### Opdrachten
**A)** Wil je de regels van de lijst letterlijk overnemen, vanaf het begin van de lijst tot en met de regel waarin "4-5 YEARS (114, 968)" staat?
**B)** Kun je de uitspraak over de caravanstalling in kassen verder schrijven vanaf het punt waar die ophoudt?

### Pagina
------
8. Eiser betoogt verder dat het stallen van caravans in kassen niet in strijd is met een goede ruimtelijke ordening omdat de herstructurering van de [locatie] op een dood spoor zit, nieuwe ontwikkelingen die de glastuinbouw in de [locatie] stimuleren niet bekend zijn, de ruimtelijke uitstraling van de (tijdelijke) caravanstelling gering is, het waterlinzenproject dat eiser met de caravanstalling financiert een bijdrage levert aan de herstructurering en vanwege deze bijdrage niet hoeft te worden gevreesd voor precedentwerking. Aanvullend betoogt eiser nog dat herstructurering en intensivering van de glastuinbouw niet aan de orde zullen zijn zolang de PAS-crisis voortduurt, zodat verweerder de omgevingsvergunning niet op grond van dit argument heeft kunnen weigeren.
8.1
De rechtbank overweegt als volgt. In rechtsoverweging 5 van de uitspraak van de Afdeling van 24 juni 2015 staat, kortgezegd, dat het gebruik van de percelen voor de stalling van caravans ook op grond van het vorige bestemmingsplan niet was toegestaan, niet past in het provinciale en gemeentelijke beleid voor het gebied (stimuleren economische toekomstmogelijkheden voor de tuinbouwbedrijven) en hetgeen is aangevoerd omtrent de bedrijfsvoering geen aanleiding geeft om een uitzondering te maken op het beleid. Dat het in de praktijk volgens eiser niet lukt om daadwerkelijk invulling te geven aan het bestemmingsplan, dat ambtelijk wordt nagedacht over een andere invulling van het gebied, en dat de stikstofproblematiek een extra hindernis kan gaan vormen bij het invulling geven aan het bestemmingsplan, neemt niet weg dat het gemeentelijke en provinciale beleid op dit punt ongewijzigd zijn en de Afdeling in de hierboven genoemde uitspraak reeds heeft uitgemaakt dat caravanstalling in kassen niet past in dit beleid. Naar het oordeel van de rechtbank heeft verweerder zich ten tijde van het bestreden besluit 1 dan ook nog steeds in redelijkheid op het standpunt kunnen stellen dat het gevraagde gebruik in strijd is met een goede ruimtelijke ordening. Het betoog van eiser slaagt daarom niet.
9. Nu de caravanstalling van eiser in strijd moet worden geacht met een goede ruimtelijke ordening, is niet voldaan aan de toepassingsvereisten van de aanhef van artikel 2.12, eerste lid, van de Wabo. Ook voor tijdelijke afwijkingsvergunningen geldt dit vereiste. Al het overige dat eiser in dit kader heeft aangevoerd treft dan ook geen doel. Dat het financieel belang van eiser bij het gevraagde gebruik groot is, kan niet tot een ander oordeel leiden. Als er strijd is met een goede ruimtelijke ordening, kan een belangenafweging dat niet doorbreken. Aan een beoordeling van de belangenafweging komt de rechtbank in dit geval dus niet toe. Dit geldt ook voor een beoordeling van de stelling van eiser dat herstructurering en intensivering van de glastuinbouw niet aan de orde kan zijn zolang de PAS-crisis voortduurt.
------
### Gegevens bij opdracht
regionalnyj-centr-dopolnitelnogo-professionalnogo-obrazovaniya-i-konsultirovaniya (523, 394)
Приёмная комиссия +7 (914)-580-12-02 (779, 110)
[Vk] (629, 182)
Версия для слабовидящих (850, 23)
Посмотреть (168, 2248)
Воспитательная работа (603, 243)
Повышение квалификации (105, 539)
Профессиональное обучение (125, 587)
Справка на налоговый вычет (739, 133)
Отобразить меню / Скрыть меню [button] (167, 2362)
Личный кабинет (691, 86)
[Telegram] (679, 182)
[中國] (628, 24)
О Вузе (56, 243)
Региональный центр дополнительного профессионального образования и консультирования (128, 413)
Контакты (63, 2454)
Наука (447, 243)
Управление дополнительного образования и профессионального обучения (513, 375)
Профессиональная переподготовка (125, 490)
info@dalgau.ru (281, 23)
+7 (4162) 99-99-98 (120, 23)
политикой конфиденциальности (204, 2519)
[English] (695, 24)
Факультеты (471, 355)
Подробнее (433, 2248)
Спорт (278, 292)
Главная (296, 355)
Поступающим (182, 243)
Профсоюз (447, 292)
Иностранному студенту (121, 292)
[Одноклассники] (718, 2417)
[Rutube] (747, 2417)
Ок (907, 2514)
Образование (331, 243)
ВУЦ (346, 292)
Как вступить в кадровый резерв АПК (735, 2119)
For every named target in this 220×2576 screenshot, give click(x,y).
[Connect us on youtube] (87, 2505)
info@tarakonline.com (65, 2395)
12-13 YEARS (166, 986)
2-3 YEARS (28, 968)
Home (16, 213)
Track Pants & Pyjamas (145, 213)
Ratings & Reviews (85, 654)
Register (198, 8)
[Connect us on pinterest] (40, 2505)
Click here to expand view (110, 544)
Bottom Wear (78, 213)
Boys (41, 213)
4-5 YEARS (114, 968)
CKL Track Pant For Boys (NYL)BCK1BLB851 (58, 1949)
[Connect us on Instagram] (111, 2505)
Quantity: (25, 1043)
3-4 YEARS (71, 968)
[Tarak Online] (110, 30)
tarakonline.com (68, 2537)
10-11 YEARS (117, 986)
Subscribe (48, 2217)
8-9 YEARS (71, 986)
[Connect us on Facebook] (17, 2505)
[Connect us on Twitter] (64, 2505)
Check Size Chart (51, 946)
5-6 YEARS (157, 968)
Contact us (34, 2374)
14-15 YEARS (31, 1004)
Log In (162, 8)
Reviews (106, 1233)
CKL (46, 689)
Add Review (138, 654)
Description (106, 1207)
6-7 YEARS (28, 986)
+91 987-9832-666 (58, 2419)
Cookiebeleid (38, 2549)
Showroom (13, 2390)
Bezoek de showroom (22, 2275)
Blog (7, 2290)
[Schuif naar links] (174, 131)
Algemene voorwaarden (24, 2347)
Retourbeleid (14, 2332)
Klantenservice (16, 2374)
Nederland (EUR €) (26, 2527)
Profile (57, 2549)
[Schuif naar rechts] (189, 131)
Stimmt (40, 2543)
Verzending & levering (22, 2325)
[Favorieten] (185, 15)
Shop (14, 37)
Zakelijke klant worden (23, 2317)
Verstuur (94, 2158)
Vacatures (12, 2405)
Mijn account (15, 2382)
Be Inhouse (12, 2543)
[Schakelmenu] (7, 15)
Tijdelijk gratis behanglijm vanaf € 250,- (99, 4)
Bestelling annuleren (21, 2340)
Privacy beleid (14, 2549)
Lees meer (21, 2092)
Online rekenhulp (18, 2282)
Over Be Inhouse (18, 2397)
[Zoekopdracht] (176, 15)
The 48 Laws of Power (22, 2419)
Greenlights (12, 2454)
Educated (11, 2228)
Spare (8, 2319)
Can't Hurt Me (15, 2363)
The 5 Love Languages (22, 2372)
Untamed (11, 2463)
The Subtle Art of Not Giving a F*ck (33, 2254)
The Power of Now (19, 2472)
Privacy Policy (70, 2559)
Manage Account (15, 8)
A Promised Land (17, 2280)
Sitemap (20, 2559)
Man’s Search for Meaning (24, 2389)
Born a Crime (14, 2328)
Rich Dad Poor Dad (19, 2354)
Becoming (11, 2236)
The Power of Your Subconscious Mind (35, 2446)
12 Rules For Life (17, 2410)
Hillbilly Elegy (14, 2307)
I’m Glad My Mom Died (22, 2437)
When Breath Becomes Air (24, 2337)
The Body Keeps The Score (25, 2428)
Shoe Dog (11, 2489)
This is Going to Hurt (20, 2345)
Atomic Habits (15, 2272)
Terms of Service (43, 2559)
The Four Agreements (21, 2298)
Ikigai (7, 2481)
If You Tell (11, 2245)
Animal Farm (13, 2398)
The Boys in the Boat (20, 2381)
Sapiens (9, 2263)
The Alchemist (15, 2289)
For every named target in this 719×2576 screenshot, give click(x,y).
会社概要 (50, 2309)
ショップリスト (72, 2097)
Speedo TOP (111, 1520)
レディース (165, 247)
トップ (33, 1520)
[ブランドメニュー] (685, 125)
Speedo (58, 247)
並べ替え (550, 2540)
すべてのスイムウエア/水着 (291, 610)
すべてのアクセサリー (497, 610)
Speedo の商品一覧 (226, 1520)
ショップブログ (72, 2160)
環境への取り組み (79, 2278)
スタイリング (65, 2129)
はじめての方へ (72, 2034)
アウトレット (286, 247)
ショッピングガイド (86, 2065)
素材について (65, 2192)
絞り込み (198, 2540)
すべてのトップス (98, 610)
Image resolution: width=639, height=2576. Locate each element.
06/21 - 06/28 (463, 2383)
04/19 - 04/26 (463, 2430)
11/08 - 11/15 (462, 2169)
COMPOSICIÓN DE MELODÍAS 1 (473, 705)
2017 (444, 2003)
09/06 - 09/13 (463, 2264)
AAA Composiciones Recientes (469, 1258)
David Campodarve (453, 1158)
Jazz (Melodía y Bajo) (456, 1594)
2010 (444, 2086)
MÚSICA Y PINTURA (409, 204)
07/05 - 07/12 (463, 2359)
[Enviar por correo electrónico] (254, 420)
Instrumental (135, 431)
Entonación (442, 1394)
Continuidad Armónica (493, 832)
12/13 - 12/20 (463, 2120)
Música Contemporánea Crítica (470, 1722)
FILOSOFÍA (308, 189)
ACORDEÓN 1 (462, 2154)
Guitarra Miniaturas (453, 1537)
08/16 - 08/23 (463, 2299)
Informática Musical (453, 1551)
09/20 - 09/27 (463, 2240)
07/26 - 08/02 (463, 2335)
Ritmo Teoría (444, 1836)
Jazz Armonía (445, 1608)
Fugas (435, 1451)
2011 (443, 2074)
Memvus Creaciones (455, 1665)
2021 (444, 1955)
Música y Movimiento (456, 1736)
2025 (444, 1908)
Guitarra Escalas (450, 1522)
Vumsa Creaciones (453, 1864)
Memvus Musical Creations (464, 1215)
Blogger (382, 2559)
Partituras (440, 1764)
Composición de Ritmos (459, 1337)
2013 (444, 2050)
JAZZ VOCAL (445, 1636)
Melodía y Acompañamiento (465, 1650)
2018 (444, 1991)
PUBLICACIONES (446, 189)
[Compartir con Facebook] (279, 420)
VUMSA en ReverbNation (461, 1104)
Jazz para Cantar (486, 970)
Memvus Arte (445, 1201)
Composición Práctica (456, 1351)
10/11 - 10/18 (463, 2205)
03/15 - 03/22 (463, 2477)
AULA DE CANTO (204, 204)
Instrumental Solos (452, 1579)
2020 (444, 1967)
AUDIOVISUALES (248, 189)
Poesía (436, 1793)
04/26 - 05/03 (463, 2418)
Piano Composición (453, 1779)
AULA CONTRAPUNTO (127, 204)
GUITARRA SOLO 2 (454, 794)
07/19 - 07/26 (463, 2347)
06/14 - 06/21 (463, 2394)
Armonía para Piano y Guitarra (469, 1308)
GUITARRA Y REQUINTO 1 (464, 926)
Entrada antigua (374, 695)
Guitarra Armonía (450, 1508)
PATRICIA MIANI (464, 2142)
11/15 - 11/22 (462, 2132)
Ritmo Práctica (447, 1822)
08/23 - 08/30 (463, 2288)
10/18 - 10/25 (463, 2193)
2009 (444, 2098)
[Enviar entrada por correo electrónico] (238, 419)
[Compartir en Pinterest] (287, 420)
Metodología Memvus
------
### Antwoorden
**A)**
regionalnyj-centr-dopolnitelnogo-professionalnogo-obrazovaniya-i-konsultirovaniya (523, 394)
Приёмная комиссия +7 (914)-580-12-02 (779, 110)
[Vk] (629, 182)
Версия для слабовидящих (850, 23)
Посмотреть (168, 2248)
Воспитательная работа (603, 243)
Повышение квалификации (105, 539)
Профессиональное обучение (125, 587)
Справка на налоговый вычет (739, 133)
Отобразить меню / Скрыть меню [button] (167, 2362)
Личный кабинет (691, 86)
[Telegram] (679, 182)
[中國] (628, 24)
О Вузе (56, 243)
Региональный центр дополнительного профессионального образования и консультирования (128, 413)
Контакты (63, 2454)
Наука (447, 243)
Управление дополнительного образования и профессионального обучения (513, 375)
Профессиональная переподготовка (125, 490)
info@dalgau.ru (281, 23)
+7 (4162) 99-99-98 (120, 23)
политикой конфиденциальности (204, 2519)
[English] (695, 24)
Факультеты (471, 355)
Подробнее (433, 2248)
Спорт (278, 292)
Главная (296, 355)
Поступающим (182, 243)
Профсоюз (447, 292)
Иностранному студенту (121, 292)
[Одноклассники] (718, 2417)
[Rutube] (747, 2417)
Ок (907, 2514)
Образование (331, 243)
ВУЦ (346, 292)
Как вступить в кадровый резерв АПК (735, 2119)
For every named target in this 220×2576 screenshot, give click(x,y).
[Connect us on youtube] (87, 2505)
info@tarakonline.com (65, 2395)
12-13 YEARS (166, 986)
2-3 YEARS (28, 968)
Home (16, 213)
Track Pants & Pyjamas (145, 213)
Ratings & Reviews (85, 654)
Register (198, 8)
[Connect us on pinterest] (40, 2505)
Click here to expand view (110, 544)
Bottom Wear (78, 213)
Boys (41, 213)
4-5 YEARS (114, 968)

**B)**
10. Eiser betoogt ten slotte dat verweerder in strijd heeft gehandeld met het gelijkheidsbeginsel. Daartoe stelt eiser dat het gebruik van kassen voor het stallen van caravans wel is vergund op het adres Hazenkamp 1. Dit bevreemdt al helemaal aangezien de buurman die daar een glastuinbouwbedrijf exploiteert aan geen enkel project deelneemt en verweerder volhardt in zijn standpunt dat de [locatie] moet worden geherstructureerd, aldus eiser.
10.1
Verweerder stelt zich op het standpunt dat de omgevingsvergunning onbedoeld van rechtswege is verleend. De rechtbank ziet geen concrete aanwijzingen dat verweerder dit bewust heeft laten gebeuren en dat er geen sprake zou zijn van een fout. Volgens vaste rechtspraak van de Afdeling [8] strekt het beroep op het gelijkheidsbeginsel niet zo ver dat verweerder gemaakte fouten moet herhalen. Het betoog van eiser slaagt daarom niet.
11. Gelet op hetgeen is overwogen, komt de rechtbank tot het oordeel dat verweerder de omgevingsvergunning terecht heeft geweigerd.
Last onder dwangsom
12. De rechtbank beoordeelt hierna of verweerder de last onder dwangsom heeft mogen opleggen.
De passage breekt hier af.